___ PASSAGE SHOWN

It was very simple. Joe Rogers who was the engineer we recorded that with 1992, who lives in Houston, TX emailed me one day and asked do you have the multitracks masters of Bag, I would like another shot of remixing that. I said that as a matter of fact I did. I had them in a loft up in upstate New York for about ten years. We had them transferred to digital and had the files sent down to him. I was like go crazy. We didn’t have any plans to do anything with them at the time. He just wanted to do it.
Do you think it’s a major improvement?
I don’t think there are any major differences. There are a few times where he selected a different vocal take or guitar solo take. I don’t think it’s better or worse. It’s just different. Sonically, it’s nice to have it amped up for the iTunes age.
What about Who’s Driving [the group’s second album]? That’s not remixed just remastered?
I just cranked up the low end of Who’s Driving. That album always drove me crazy on how thin it sounded. It was made from soundboard tapes. We had a really good engineer, Dean Mullin who made good tapes for sure, you can tell, but it was real lacking in the low end. I could never begin to listen to it. Just pumped up some bass so people can feel some thump in there.

______
___ SUPPLIED INFORMATION

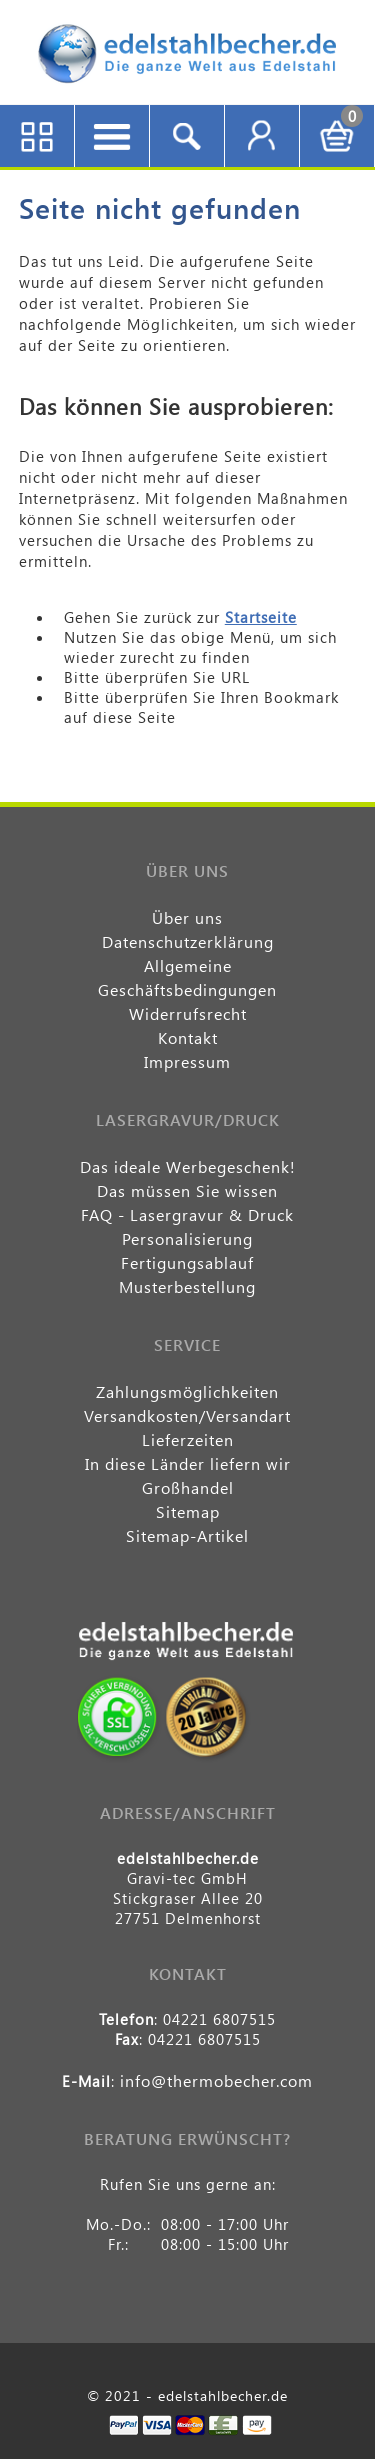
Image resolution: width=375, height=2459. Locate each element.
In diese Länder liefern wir (188, 1463)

______

* PROBLEM REQUIREMENTS: Rewrite the interview about the album remix, starting at "I don’t think there" and ending at "thump in there.", with "bottom end" substituted for each "low end".

* EXERCISE RESULT:
I don’t think there are any major differences. There are a few times where he selected a different vocal take or guitar solo take. I don’t think it’s better or worse. It’s just different. Sonically, it’s nice to have it amped up for the iTunes age.
What about Who’s Driving [the group’s second album]? That’s not remixed just remastered?
I just cranked up the bottom end of Who’s Driving. That album always drove me crazy on how thin it sounded. It was made from soundboard tapes. We had a really good engineer, Dean Mullin who made good tapes for sure, you can tell, but it was real lacking in the bottom end. I could never begin to listen to it. Just pumped up some bass so people can feel some thump in there.